7 lipca sąd zdecyduje o dalszym losie dzieci, a także o tym, czy Magdalena B., zostanie pozbawiona praw rodzicielskich.
Jak informuje "Fakt", w rozprawie mają uczestniczyć wszyscy ojcowie dzieci matki Kamilka. Wojciech J., który był wujkiem Kamilka i Fabianka. Mężczyzna jest ojcem dwójki najstarszych dzieci 35-latki. Pan Artur, a także Dawid B., który jest ojcem dwójki najmłodszych dzieci. Magdalena B., także będzie uczestniczyć w rozprawie. Podobnie jak kat Kamilka, zostanie doprowadzona do sądu z aresztu, w którym przebywa od kwietnia.
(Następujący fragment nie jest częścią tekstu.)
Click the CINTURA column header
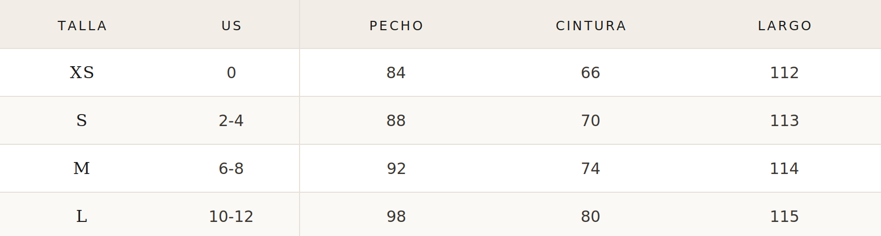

- Zarówno Magdalena B., jak i Dawid B. formalnie mogą brać udział w tym posiedzeniu. Od ich inicjatywy będzie zależało, czy zechcą uczestniczyć. Z uwagi na skomplikowaną sytuację rodzinną dzieci, zapewne na jednym posiedzeniu sądu się nie skończy – przekazał w rozmowie z "Faktem" sędzia Dominik Bogacz, rzecznik Sądu Okręgowego w Częstochowie.
Fabianek przebywa w domu dziecka
Przyrodnia siostra Fabianka, pani Magda, jeszcze przed pogrzebem Kamilka zapowiedziała, że zrobi wszystko, by jej malutki braciszek nie musiał dorastać w domu dziecka. Kobieta bez problemów może się widywać i kontaktować z bratem. Zapowiedziała, że jeśli jej ojcu nie uda się odzyskać praw rodzicielskich, postara się o adopcję braciszka. Jak przekazała w rozmowie z "Faktem", razem z ojcem liczą, że sąd przywróci władzę rodzicielską panu Arturowi, lub chociaż ureguluje jego kontakty z synkiem.
Niestety, odzyskanie praw rodzicielskich do Fabianka nie będzie proste, głównie ze względu na skomplikowaną sytuację życiową pana Artura.